Lakeram Haynes

Lakeram Haynes

North Rupununi District Development Board
North Rupununi, Guyana

Nature’s “Shopping Centre”

Amerindian concerns on the preservation of the Essequibo River ecosystems

January 28, 2013

Part of the COBRA staff participated to the last North Rupununi District Development Board (NRDDB) first Statutory Board Meeting that was held on the 10th and 11th January 2013 at Bina Hill Institute.

Project COBRA – Creative Commons

The Team started the year by attending the North Rupununi District Development Board (NRDDB) first statutory meeting for the year held on the 10th and 11th January 2013 at Bina Hill Institute. A numbers of concerns were raised by the leaders for the various communities. One of the major concerns brought to the attention of the Board by the ARC communities, namely: Apoteri , Rewa, Crash Water – which Conservation International, Guyana has worked with closely over the past several years – was the fate of the recently returned forest site known as the Upper Essequibo Conservation Concession to the Guyana Forestry Commission. The Conservation Concession was an experimental conservation strategy devised by CI-G, where the forest could be kept intact while the Government received royalties for the land as it normally would with an operational timber concession. However, with the passage of the Protected Areas Act and the declaration of the first two protected areas – Shell Beach Protected Area and Kanuku Mountains Protected Area – CI-G could no longer justify this strategy as a viable conservation solution. The fear of these Village Leaders that this once conservation concession would be converted to an operational forestry or mining concession and what they believe is a sensitive biodiverse area would be destroyed with these commercial activities.
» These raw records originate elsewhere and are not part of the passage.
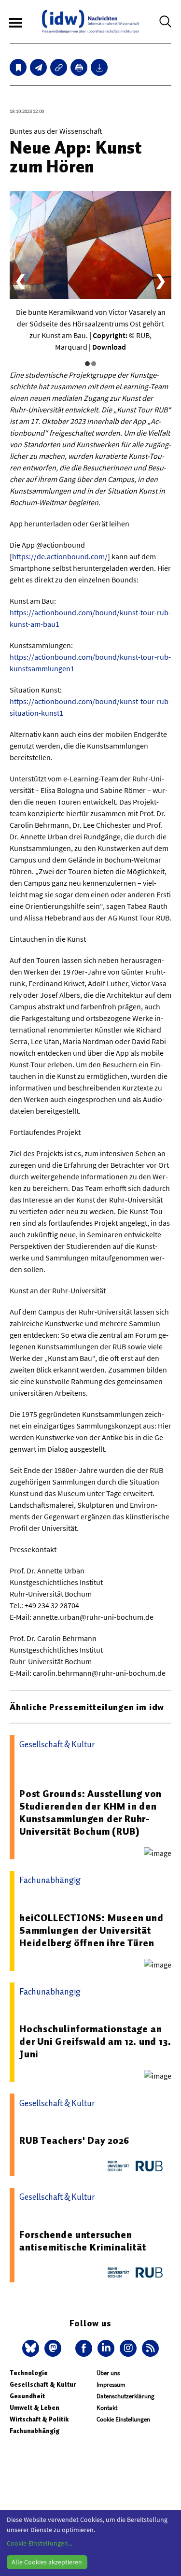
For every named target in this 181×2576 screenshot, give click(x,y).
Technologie (29, 2373)
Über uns (108, 2373)
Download (109, 347)
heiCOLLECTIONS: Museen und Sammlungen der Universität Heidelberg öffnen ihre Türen (91, 1930)
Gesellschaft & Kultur (43, 2384)
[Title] (58, 67)
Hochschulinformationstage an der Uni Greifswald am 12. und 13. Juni (95, 2041)
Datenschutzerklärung (125, 2396)
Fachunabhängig (34, 2430)
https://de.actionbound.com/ (60, 556)
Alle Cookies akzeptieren (47, 2562)
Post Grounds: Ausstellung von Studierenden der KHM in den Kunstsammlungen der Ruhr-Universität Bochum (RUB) (90, 1812)
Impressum (111, 2384)
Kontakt (107, 2408)
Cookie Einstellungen (123, 2419)
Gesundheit (27, 2396)
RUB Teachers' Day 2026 (74, 2140)
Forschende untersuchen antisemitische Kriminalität (82, 2240)
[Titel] (18, 67)
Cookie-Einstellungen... (39, 2543)
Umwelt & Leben (34, 2407)
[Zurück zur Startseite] (90, 21)
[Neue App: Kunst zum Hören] (38, 67)
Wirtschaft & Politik (39, 2419)
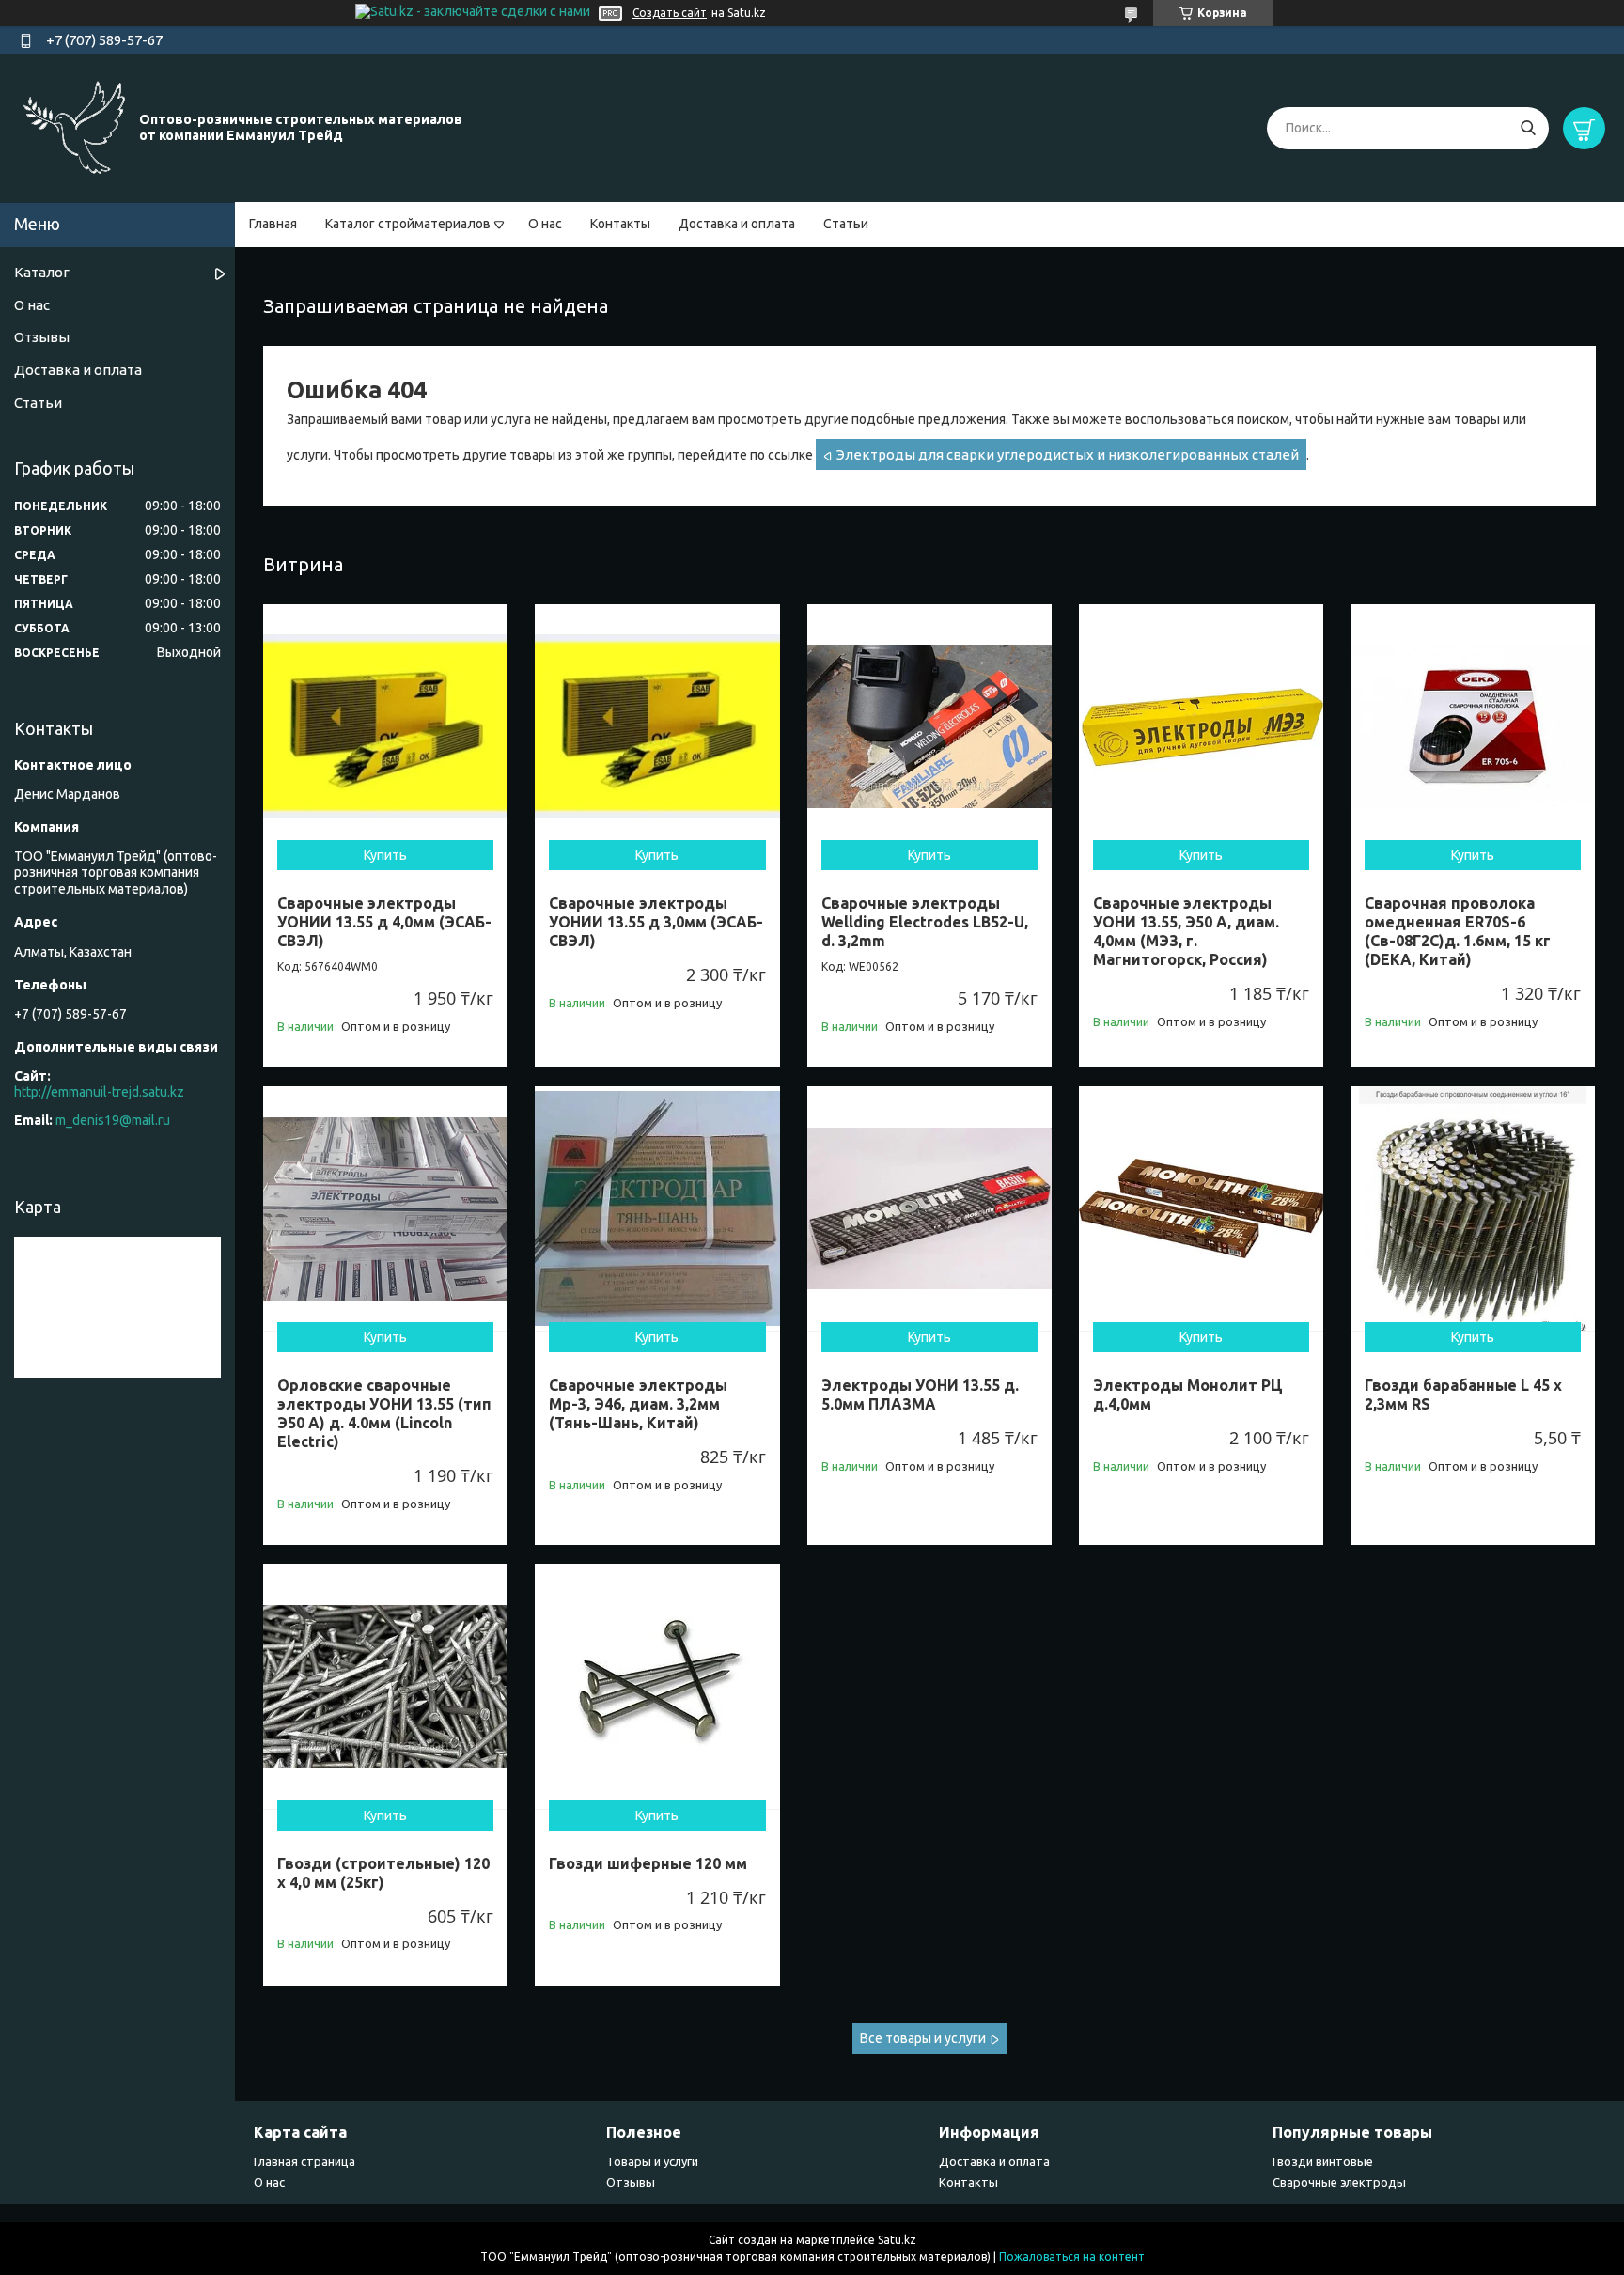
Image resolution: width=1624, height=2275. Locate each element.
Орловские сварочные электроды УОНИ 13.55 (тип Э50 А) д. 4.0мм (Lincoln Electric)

CI-G, at a previous Board Meeting, indicated that their recent discussions with the three communities about their decision and what could be a next step reported the communities’ desire to see the site continue under some form of protection. Their exploration of this idea however, appear to be unlikely. The leaders present at the NRDDB January 2013 meeting, however, agreed that the NRDDB should take up the challenge and seek advice and support through various avenues to have the former conservation concession, maintain a conservation status. The communities felt that given the awarding of one of the largest exploratory forestry concessions in Guyana within the immediate location, the site should be maintained as a safe haven for the fauna and a potential site for comparative research between the forestry concession and the conservation site. The communities are also concerned about the potential negative impacts of the forestry activities and potential mining could have on the Essequibo and Rewa Rivers as these are two main waterways the communities are dependent on for their domestic use. It is therefore the wishes of the people that thoughtful initiatives be put forward to preserve this sensitive biodiversity area which the indigenous people have being existing with for a number of years as their “shopping centre”.